忘れるはずはない。
 不安の中でも、異世界の美しい光景を、ラファエルの手の中で風を受けながら見た景色。
 心躍ったのを今でも忘れない。
 妖精がいる世界、魔法が使え、空を自由に飛べる異世界。それはここから始まったのだ。
 朱栞にとって、大切な場所になるだろう。そう予感していた。


 「ここは大切な場所なんだ」
 「え……」

 自分の心と同じ言葉をラファエルに言われ、驚いて彼の方を見てしまう。
 すると、ラファエルはひどく懐かしそうに目を細めて微笑んだ。けれど、また視線を草原へと向ける。


 「ここで幼い頃に魔法の練習をしたんだよ。懐かしい場所で、俺の大切な思い出が詰まっている景色なんだ」
 「こんな広い場所で一人で練習していたの?」
 「………うん。一人だったよ。でも、妖精はいたよ。
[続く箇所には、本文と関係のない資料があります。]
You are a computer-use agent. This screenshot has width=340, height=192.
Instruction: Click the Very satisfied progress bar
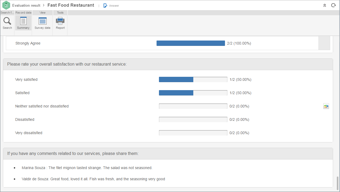(193, 79)
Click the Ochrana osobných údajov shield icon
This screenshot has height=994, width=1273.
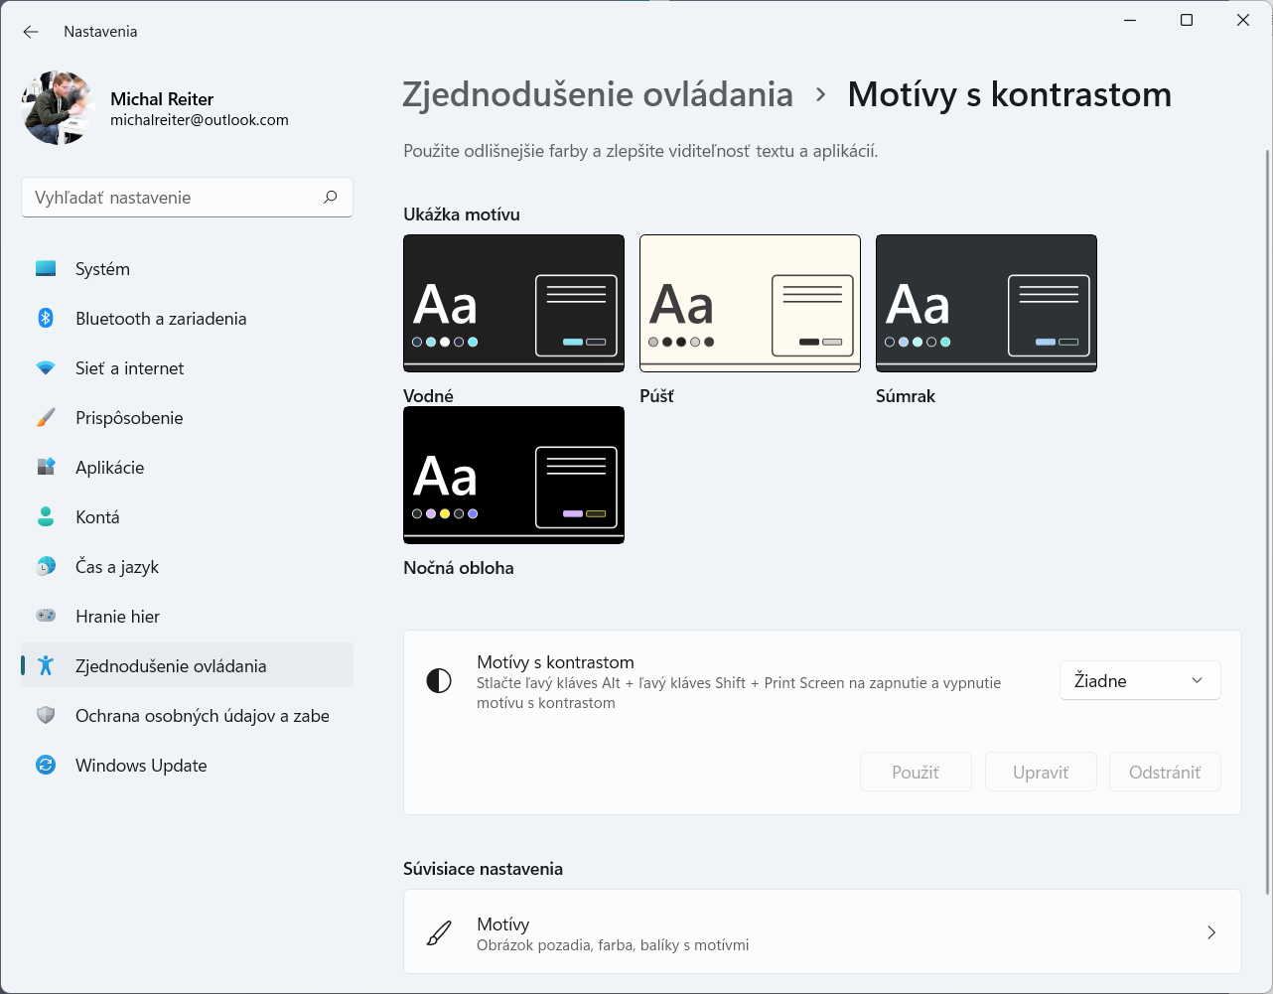coord(46,716)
とても小さくてかわいらしいね」
 「もしかして、アレイ?昔から、一緒だったのね」
 「そうだね………」



 何故か苦笑いを見せるラファエルを見て、朱栞は不思議に思った。
 もしかして、アレイとは仲が悪かったのだろうか。それともスパルタな練習方法だったのか。
 それはわからないが、彼にとっては思い出がたくさんあるのだろう。


 「私もきっとこの場所を思い出すわ。あなたと初めて会った場所だもの」
 「そうだね。また大切な場所になる理由が増えたよ」


 2人がいるのは、シエレア領の城下町の端に大木だった。
 元の世界では見る事が出来ないほどの太い幹と高さの木の上は、雲にも届くのではないかと思わされるほどだった。
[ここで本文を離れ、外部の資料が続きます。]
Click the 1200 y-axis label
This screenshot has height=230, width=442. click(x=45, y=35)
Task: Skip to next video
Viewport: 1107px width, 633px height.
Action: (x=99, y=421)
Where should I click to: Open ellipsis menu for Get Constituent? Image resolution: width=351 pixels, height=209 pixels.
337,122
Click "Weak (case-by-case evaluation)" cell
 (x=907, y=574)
 朱栞1人では、まだこの高さまで飛ぶことは出来ないだろう。
 また、ラファエルに連れて来てもらおう、と朱栞は心に決めるほどの草原。

 朱栞とラファエルは、そこの枝に座り、お祝いでも貰ったパンや飲み物を食べながら、初めてのデートを心ゆくまで楽しんだのだった。

 そう、この場所は邪魔される事はないのだから。